Photo by Brooke Shaden

Photo by Brooke Shaden

Photo by Brooke Shaden

Photo by Brooke Shaden

Once more my brain was blank from writing all day, so I asked my lovely Twitter followers for blog topic suggestions. There were many, like LOVE and DETAILS and MYSTERY and PLOT and HOW TO MARKET YOURSELF AS AN AUTHOR. By many votes ART VS SANITY won! (By the way, how to market yourself came second, so I will blog about it too.) I walked around the house for a long time after that, chewing on an orange, thinking.

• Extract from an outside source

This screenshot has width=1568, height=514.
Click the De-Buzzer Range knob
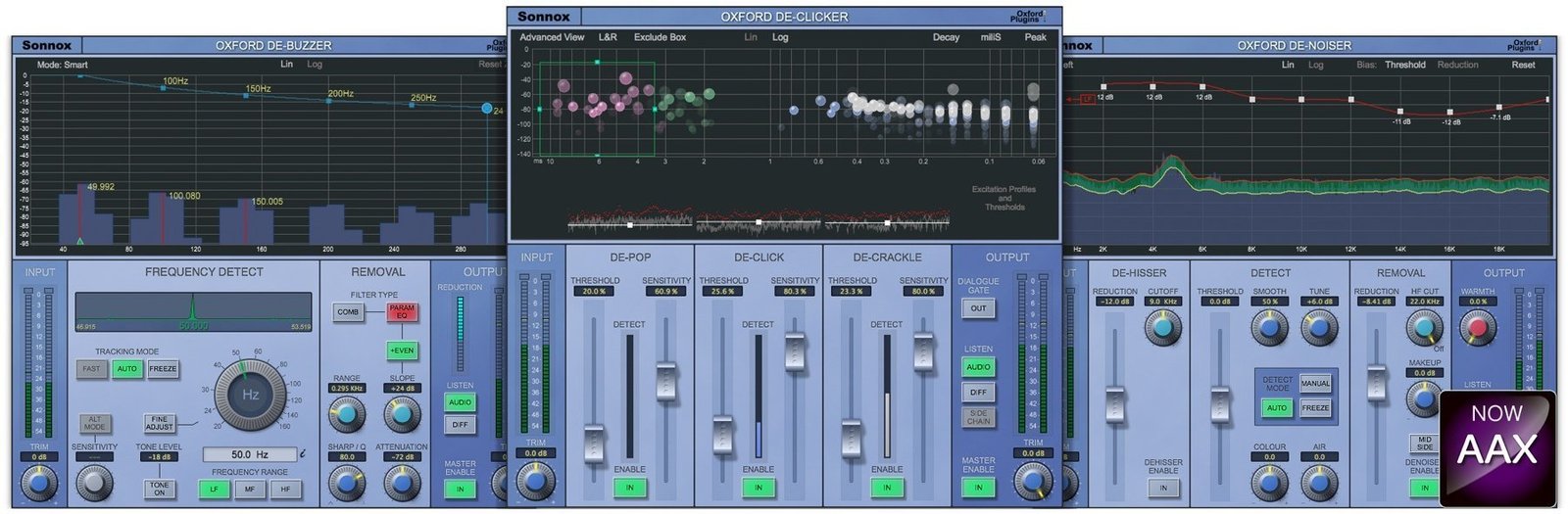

What exactly is art and what exactly is sanity and why do we view our lives as something either wild and uncontrollable and creative versus something orderly, boring and predictable? Since when did we decide that to create we have to turn into mad lunatics, and that orderly life is what gives us sanity, predictable things like alarm clocks, coffee, morning commute, work, lunch, more work, evening commute, dinner, laundry, kids, your favorite TV show... well, you get the picture. I scratched my head. I'm the first one who always tweets that I'm insane, that I have lost my mind, and similar glorious things indicating the fact that I have crickets in place of a brain, when, in fact, it's not accurate. I actually have never felt more sane since I started writing full time. It's this fear of being someone different, someone doing something so unlikely for a living (well, almost a living, as I'm not making much money yet) that makes me feel out of place. I would swing from feeling giddy to feeling down, from wanting to jump in glee to crying into a pillow, miserable, in the course of an hour. I can see an entire movie in my head, complete with multiple people talking, a soundtrack blasting, things happening, and I feel like this is something I'm not supposed to feel or see. I slide down back into my fear that I acquired early in childhood. 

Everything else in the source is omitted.